The malware then connects back out to the Internet to await further instructions from the bad guys on the Internet (c.f. Botnet).
This can be a bugger to spot. :(
@Bill: True, but I would have thought there would be even less need students to browse onto dodgy sites at school. After all, if I was looking for something not quite legit, I certainly wouldn't do it at school/work etc.
@Bill I agree, health care has HIPAA, if there is a breach the are highly disincentivized to reveal that it occurred. I think this reveals more about who is reporting what then anything.
Unfortunately the bad guys increasingly use legitimate 'trusted' websites to serve malware, most notably social networking sites (Facebook and Twitter have both suffered recently).

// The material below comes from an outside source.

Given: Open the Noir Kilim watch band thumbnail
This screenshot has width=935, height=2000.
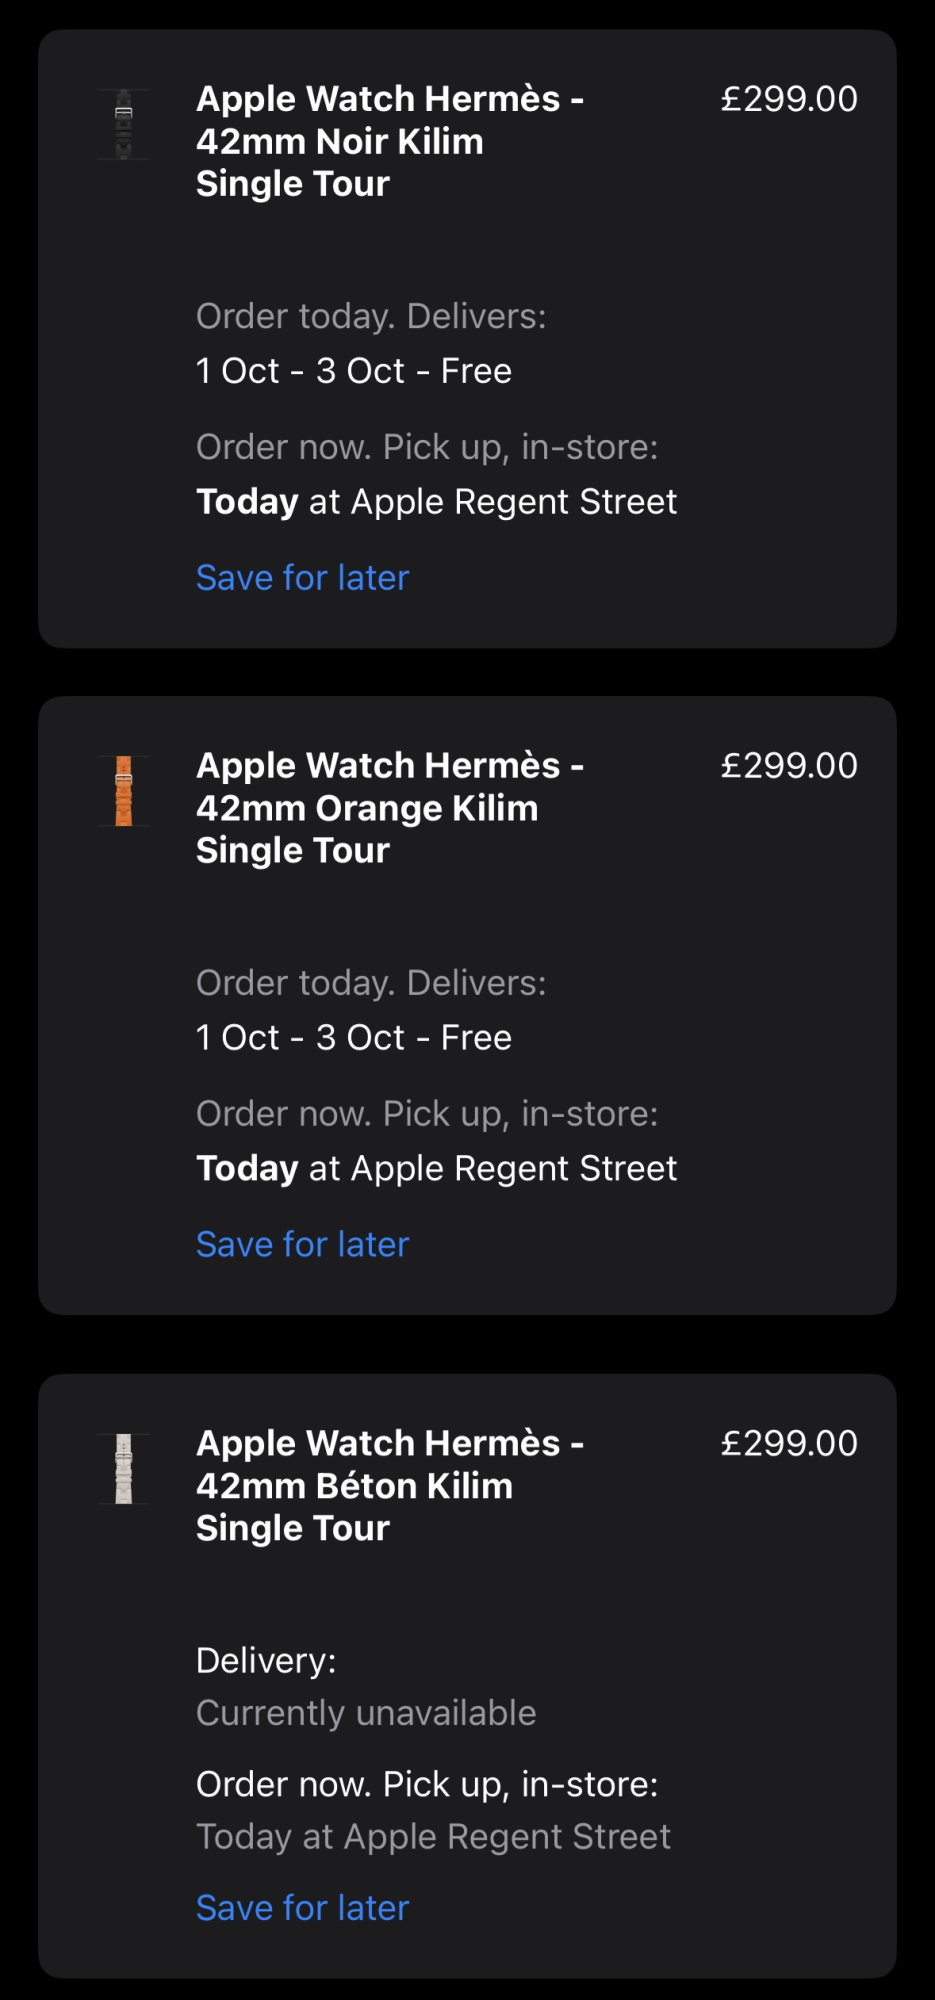Looking at the screenshot, I should (124, 124).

Having been in charge of maintaining several hundred college computer lab PCs, I can assure Bill above that there is no end to the variety of sites that the kids will surf to. To keep malware out of your lab, you'd have to aggressively block outside sites, install security software on your machines, and re-image them between users. Even if 19 of my users in a row are smart, conscientious and know how to surf safely, once student #20 decides to click on that blind link that came in via his Hotmail account, and activate a zero-day worm... I've now got a dirty workstation.

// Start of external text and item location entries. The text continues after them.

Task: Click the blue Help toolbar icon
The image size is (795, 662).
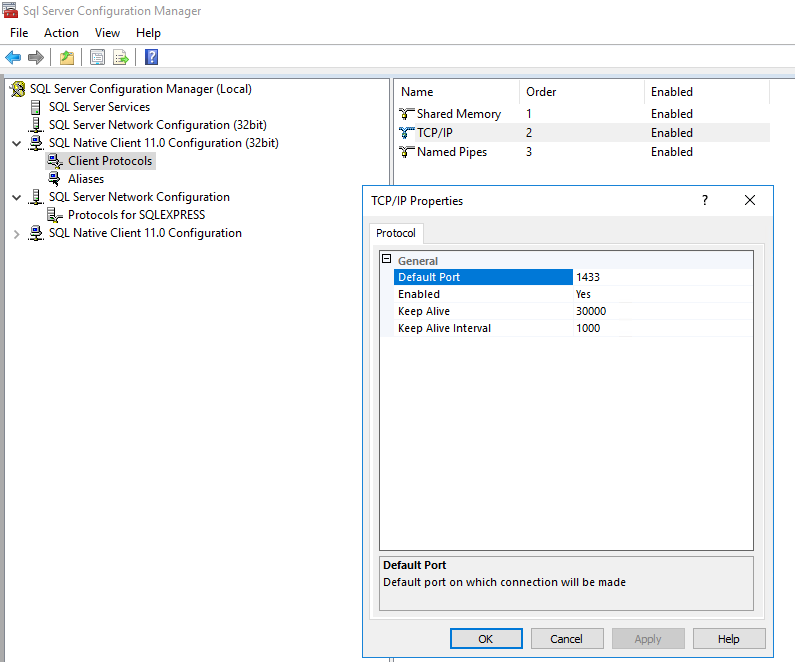Action: click(151, 57)
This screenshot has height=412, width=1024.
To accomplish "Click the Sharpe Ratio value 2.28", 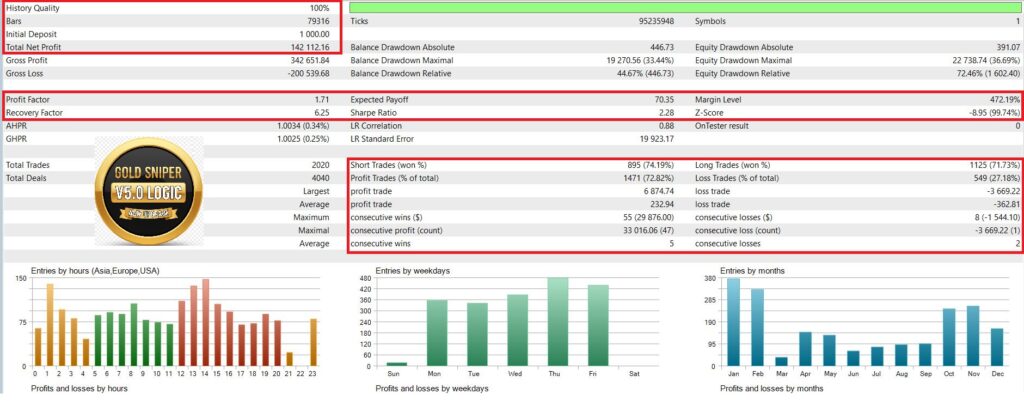I will (665, 113).
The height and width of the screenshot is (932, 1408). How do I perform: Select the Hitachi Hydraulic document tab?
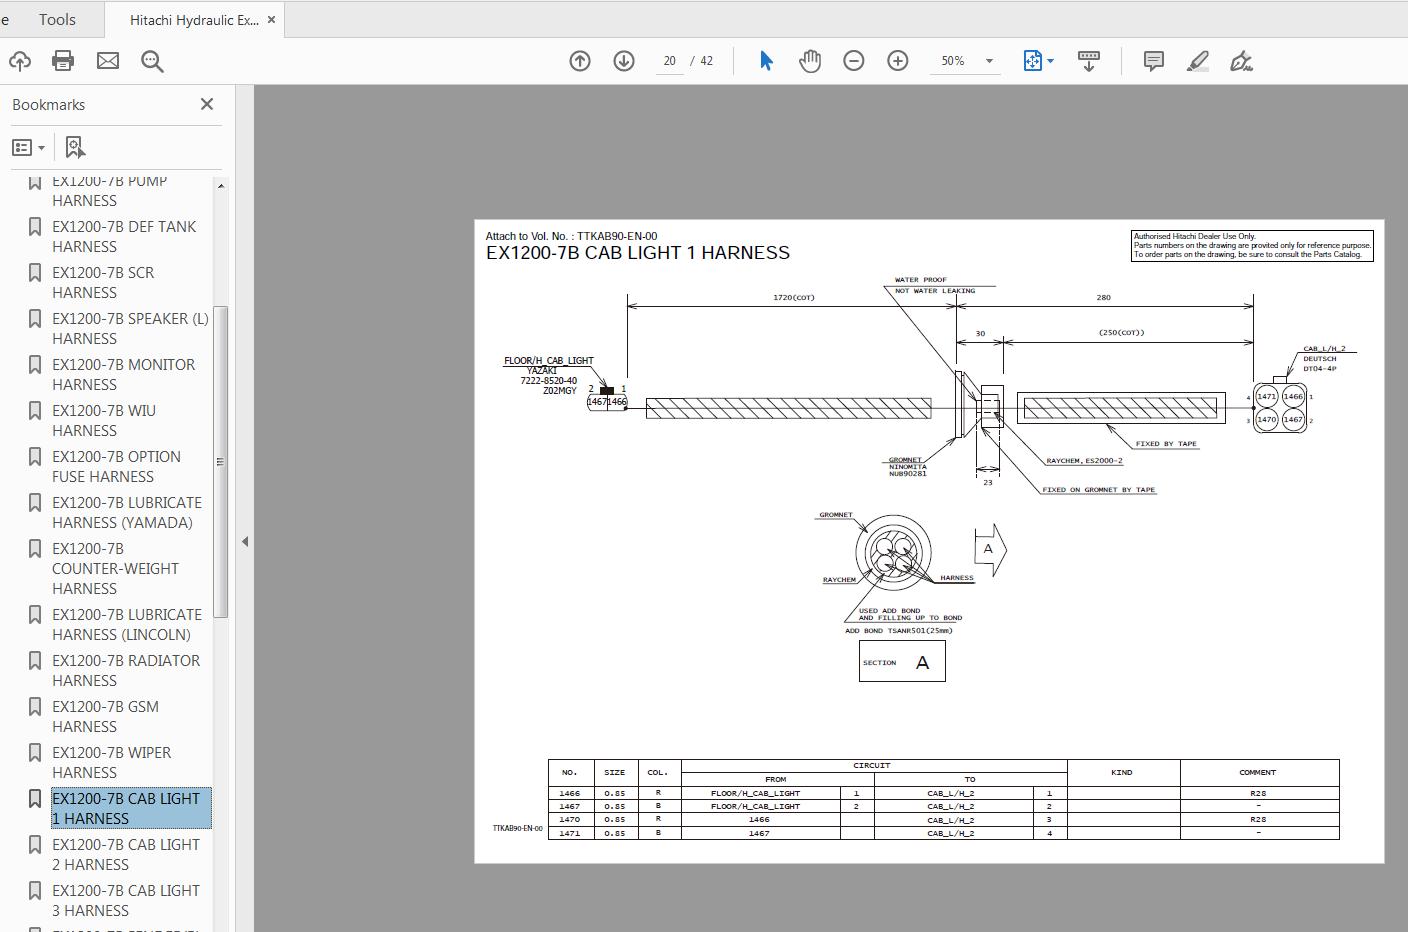[x=190, y=19]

So, incompetence is roughly a constant.... you just have to decide where your organization is going to channel it? 8^)
As noted by others my first thought was "what's the full SP".
However after a little further thought I wonder if it shows the distrubution of resources within the organisations mentioned.
It might well be that the educational hosts admins are not trained as highly as those in health care, but due to the nature of the labs etc keep much better asset control (ie laptops are not issued to individuals but for a given class and then counted back in).
I suspect that the results although broad in brush strokes do paint a reasonable picture of the organisations priorities when it comes to resources.
Great. This is a topic definitely in need of more exposure. I spoken about this in detail in my "Top 10 Breaches" presentations. The report does a nice job with illustrations but their analysis of the data seems only skin deep.
For example, Healthcare breach reports are usually related to lost media. It doesn't take statistical analysis to reach this conclusion. Look at the VA, Miami, Utah and Providence breaches alone and you should have the kind of basis you need to see the problem. The more important question is whether lost tapes and drives are a fair representation of true risk to protected health information (PHI).
I found no evidence in the study that they tried to control for this or explain the true likelihood of a breach by industry. It seems they advocate for more physical controls in healthcare as a response. I would have liked to see a recommendation instead that went towards encryption and/or reducing asset exposure through software. Even access control recommendations would have made more sense. There is already a fair amount of physical security but there is much room for improvement in terms of automation and software controls (e.g. who has what, where when -- tracking systems). This is especially important when you see the large spike in breaches for Healthcare versus other industries (not shown in this report, strangely). Physical security enhancements will not offset this rise. I guess I'll have to publish why.
Likewise, Education breach reports are typically related to compromised databases. Statistical analysis again is not required -- just look at the highest losses. Again, I found their analysis questionable.
"Insider misconduct is correspondingly lower than the general case. This could be attributed to the type of personally identifying information that an educational institution is likely to maintain. If a criminal’s goal is to steal identities for financial gain, there are probably more potentially lucrative targets than students."
This logic does not follow, not does the data on fraud and breaches support this conclusion.
It's the Law of Conservation of Stupidity. Stupidity can never be eliminated, only transferred or transformed.
"To keep malware out of your lab, you'd have to aggressively block outside sites, install security software on your machines, and re-image them between users."
I know of several computer labs that re-image (Windows) on every logout from the network...
Speaking as someone in the financial services indusrty, we have a lot of regulations which (in theory) ensure data security. But we also have a lot of people with access to PII.